+++ Source information +++
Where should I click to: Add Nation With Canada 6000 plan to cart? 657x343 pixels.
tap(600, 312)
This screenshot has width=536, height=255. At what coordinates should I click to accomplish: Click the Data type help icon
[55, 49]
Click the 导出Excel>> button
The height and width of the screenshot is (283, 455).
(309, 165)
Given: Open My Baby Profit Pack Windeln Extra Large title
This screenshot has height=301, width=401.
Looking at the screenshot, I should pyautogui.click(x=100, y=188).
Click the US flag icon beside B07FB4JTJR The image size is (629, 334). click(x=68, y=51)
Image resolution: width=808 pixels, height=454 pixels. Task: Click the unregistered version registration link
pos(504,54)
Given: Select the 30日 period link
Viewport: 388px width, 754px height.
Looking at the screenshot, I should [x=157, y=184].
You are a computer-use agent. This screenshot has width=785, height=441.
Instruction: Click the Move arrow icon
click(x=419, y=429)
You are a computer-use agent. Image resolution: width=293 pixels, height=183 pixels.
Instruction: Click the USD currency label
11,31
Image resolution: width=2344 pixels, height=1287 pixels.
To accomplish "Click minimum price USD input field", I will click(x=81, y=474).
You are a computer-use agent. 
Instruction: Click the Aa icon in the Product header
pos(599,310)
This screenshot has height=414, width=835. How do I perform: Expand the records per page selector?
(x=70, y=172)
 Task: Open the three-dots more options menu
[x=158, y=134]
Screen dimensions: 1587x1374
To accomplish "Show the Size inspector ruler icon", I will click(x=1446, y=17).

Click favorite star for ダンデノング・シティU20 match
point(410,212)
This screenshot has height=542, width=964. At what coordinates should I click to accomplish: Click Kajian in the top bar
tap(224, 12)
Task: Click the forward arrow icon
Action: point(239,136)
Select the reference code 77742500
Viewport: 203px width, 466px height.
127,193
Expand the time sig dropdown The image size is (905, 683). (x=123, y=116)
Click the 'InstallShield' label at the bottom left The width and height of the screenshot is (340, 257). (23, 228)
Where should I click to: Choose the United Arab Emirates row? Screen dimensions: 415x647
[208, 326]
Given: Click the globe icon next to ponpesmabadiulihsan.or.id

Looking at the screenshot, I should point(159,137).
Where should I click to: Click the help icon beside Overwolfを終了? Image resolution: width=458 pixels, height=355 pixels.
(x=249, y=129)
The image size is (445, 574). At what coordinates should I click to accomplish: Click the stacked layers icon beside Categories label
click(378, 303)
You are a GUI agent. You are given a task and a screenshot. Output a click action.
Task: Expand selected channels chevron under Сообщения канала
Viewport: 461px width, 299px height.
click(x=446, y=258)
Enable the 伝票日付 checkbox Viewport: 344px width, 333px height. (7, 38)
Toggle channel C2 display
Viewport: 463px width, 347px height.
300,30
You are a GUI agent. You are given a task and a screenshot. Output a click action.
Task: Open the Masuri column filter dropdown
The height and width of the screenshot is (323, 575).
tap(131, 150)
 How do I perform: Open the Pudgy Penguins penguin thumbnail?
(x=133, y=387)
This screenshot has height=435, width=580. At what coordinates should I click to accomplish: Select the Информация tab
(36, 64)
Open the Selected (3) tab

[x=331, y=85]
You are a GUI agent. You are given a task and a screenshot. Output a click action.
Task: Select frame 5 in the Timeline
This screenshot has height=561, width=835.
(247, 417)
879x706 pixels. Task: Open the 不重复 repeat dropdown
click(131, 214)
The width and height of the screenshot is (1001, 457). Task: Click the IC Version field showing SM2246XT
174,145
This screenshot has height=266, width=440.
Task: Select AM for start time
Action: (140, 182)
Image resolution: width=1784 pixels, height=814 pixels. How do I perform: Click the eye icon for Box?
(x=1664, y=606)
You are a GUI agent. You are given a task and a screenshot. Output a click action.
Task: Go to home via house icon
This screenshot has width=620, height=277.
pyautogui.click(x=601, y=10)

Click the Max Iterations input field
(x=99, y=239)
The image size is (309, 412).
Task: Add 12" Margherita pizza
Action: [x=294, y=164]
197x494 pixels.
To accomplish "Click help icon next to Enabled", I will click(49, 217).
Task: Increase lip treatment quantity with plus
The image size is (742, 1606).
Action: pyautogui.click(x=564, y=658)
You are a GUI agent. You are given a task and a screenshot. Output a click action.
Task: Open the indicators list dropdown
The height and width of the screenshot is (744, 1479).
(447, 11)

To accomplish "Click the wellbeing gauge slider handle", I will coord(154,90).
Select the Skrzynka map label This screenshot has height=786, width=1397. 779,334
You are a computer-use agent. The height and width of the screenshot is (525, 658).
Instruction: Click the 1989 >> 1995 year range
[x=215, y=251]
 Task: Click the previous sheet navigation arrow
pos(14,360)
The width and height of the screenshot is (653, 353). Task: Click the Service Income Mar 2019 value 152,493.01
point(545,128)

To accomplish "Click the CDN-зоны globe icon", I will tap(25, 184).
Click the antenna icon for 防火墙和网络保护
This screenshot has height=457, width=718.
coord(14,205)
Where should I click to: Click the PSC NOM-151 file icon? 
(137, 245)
+++
• Assigned task:
If a line of the records above contains the word "computer", count it; then give the total and nothing more.

• Exercise answer:
4